Additive manufacturing of polymers and composites for applications in aerospace and aeronautics

Abstract

This comprehensive review emphasizes the significant role of additive manufacturing (AM) in transforming the production methods of aerospace and aeronautical real components. Reducing part assembly and manual interventions and related expenses, together with the possibility of just-in-time production of customised geometry and material-saving structures, are the main reasons for aeronautical interest in 3D printing technology. From a broader perspective, 3D printing allows not only the production of parts on Earth that are intended for deployment in space missions later (FOR-space 3D printing), but also onboard production and maintenance (IN-space 3D printing). New approaches, such as artificial intelligence and machine learning, have emerged as powerful tools for optimized designs, quality control, and process parameter definition, able to consider performance criteria, material properties, and manufacturing constraints.

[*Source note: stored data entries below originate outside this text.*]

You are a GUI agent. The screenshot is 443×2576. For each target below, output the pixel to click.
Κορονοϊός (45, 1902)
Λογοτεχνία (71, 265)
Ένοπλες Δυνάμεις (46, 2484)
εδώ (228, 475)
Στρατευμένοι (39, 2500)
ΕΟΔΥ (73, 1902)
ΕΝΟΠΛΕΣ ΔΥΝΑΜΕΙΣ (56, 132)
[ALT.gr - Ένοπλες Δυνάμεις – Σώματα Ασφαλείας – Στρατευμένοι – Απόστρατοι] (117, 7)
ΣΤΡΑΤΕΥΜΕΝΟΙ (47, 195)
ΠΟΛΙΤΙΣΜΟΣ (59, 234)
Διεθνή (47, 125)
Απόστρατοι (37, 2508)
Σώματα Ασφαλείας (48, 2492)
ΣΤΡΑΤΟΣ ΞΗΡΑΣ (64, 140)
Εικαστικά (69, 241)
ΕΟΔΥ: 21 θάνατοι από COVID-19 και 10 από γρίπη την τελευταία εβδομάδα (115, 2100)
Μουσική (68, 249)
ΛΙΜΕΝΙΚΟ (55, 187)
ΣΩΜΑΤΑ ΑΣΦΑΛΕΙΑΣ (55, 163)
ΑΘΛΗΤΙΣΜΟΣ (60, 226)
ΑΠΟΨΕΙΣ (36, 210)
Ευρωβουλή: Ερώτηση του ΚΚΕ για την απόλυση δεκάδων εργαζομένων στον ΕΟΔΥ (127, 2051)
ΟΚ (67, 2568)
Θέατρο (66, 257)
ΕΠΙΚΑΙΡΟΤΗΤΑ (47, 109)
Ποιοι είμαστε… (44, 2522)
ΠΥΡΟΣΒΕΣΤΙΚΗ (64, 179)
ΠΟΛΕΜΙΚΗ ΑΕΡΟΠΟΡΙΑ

In this context, the present review explicitly examines the working principles, material requirements, and process parameters of prominent 3D printing methods in aerospace and aeronautics, including fused filament fabrication (FFF), direct ink writing (DIW), stereolithography (SLA), materials jetting (MJ), and selective laser sintering (SLS). Particular attention is given to polymeric composites and nanocomposites and their smart functions (e.g., piezoresistivity, piezoelectricity, self-healing, and electro-thermal heating). In addition to these points, one of the main goals of the present review is to analyse the real-world examples from industry leaders such as NASA and Boeing, illustrating practical implementations. Reviewing the industrial advancements makes the reader aware of how much AM technology has been developed on an industrial scale in highly exigent sectors, paving the way to understanding the future trends of research activities. Within this scope, at the end of the review, a comparison of the different technologies, and their advantages and disadvantages is presented together with the future challenges to be addressed.